I am lucky. I’m lucky I found Polly Gifford outside the hotel, and even luckier that she was heading to the airport. As I watched myself in the mirror the morning of my wedding, I knew I didn’t want to get married, but I didn’t see a way out. Not until Polly offered me a ride. If it hadn’t been for her, I’d still be in Oregon, either begging forgiveness from my mother or married to Frank. Neither one was a future I wanted.

What happened?

Marion must have hit call right away, as her name flashes up on my phone.

I tuck the cell between my cheek and shoulder and scoop up my salad before heading out for some privacy.

“Hey,” I answer, as I make my way along the corridor to one of the back exits.

“I miss you so much,” she repeats. “Mom’s been a complete monster since you left.”

A dull ache radiates from my stomach. I can only imagine how difficult it’s been.

“I just want to move out, but you know what she’s like.”

“Yup,” I say. She would make us feel so guilty if we even thought about leaving. She seemed to have a sixth sense when any of us were fantasizing about life beyond the trailer. “Could you and Kitty find a place to share together?” I know as I say it, it will feel impossible to Marion. When you’re in it, under Mom’s watchful eye, it’s like being a prisoner.
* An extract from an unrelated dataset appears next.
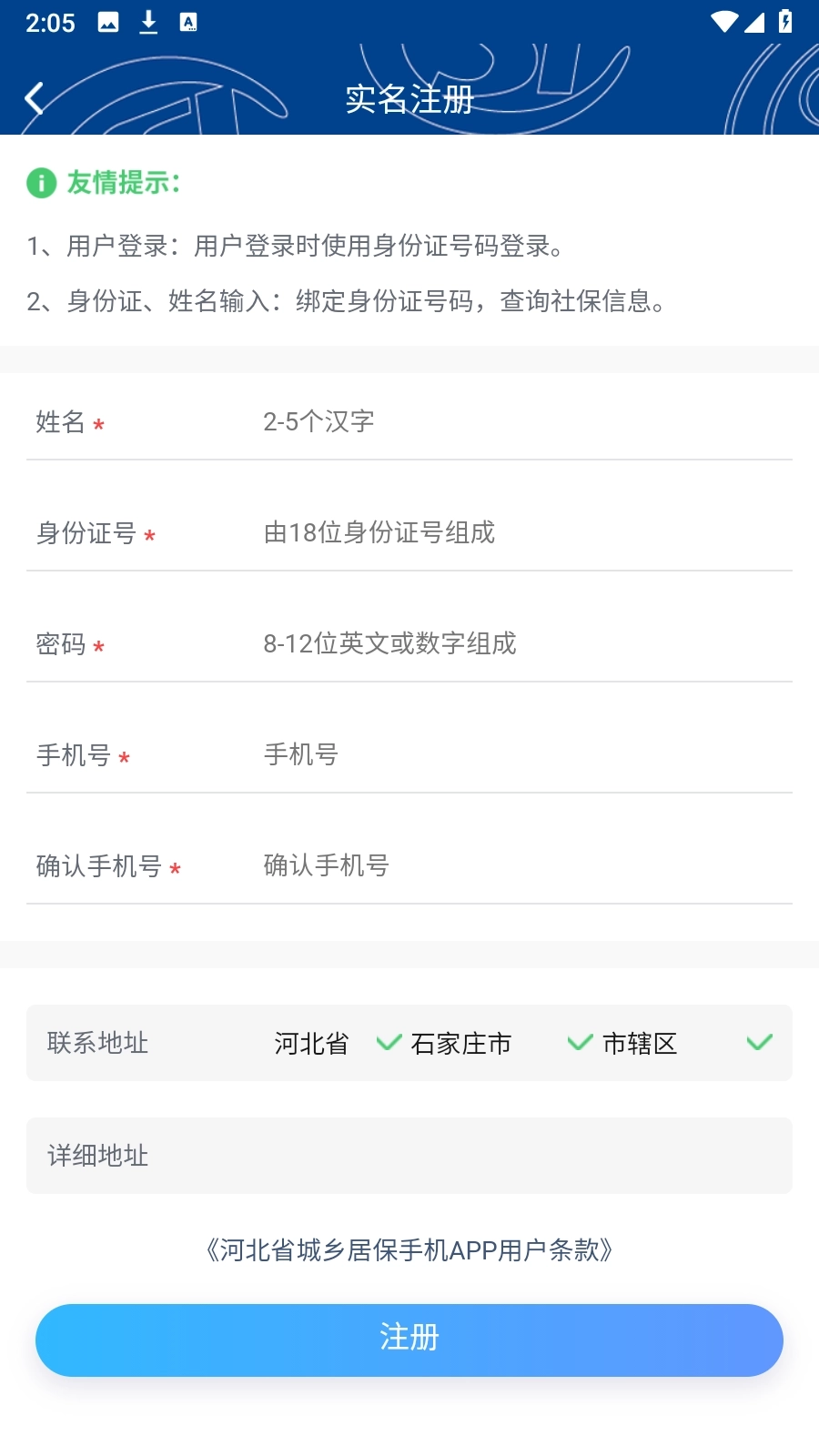
Task: Open the notification image icon in status bar
Action: tap(109, 22)
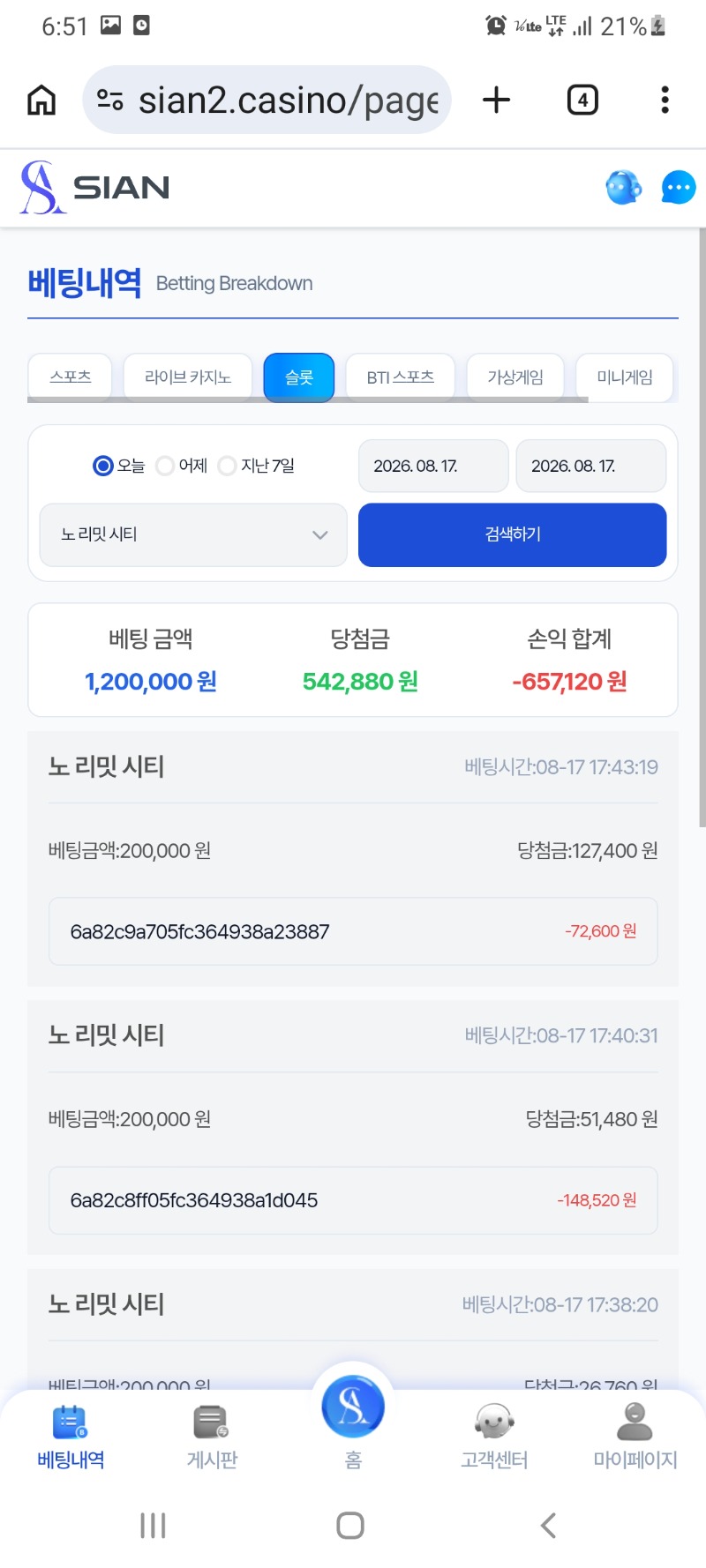Select the 어제 radio button

click(165, 466)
And because we had no experience of our own to compare it to, we accepted it as normal.

I press the exit button and hit the fresh, cold Colorado air. The sky’s blue and the sun’s shining. I don’t know what it is, but the blue sky makes everything feel a little bit more hopeful. I step out onto the gravel that surrounds the main building and lean against the pine shiplap.

She sighs. “I made the mistake of suggesting that to Kitty. She went and told Mom on me.”

Mom used to encourage us to tell on each other, even when we were little. We could win her favor by complaining that someone had smashed a glass or wasted some of the new shampoo. Looking back, it was like a constant war; we were either on Mom’s side against each other, or we were on defense, fighting our way back into her camp.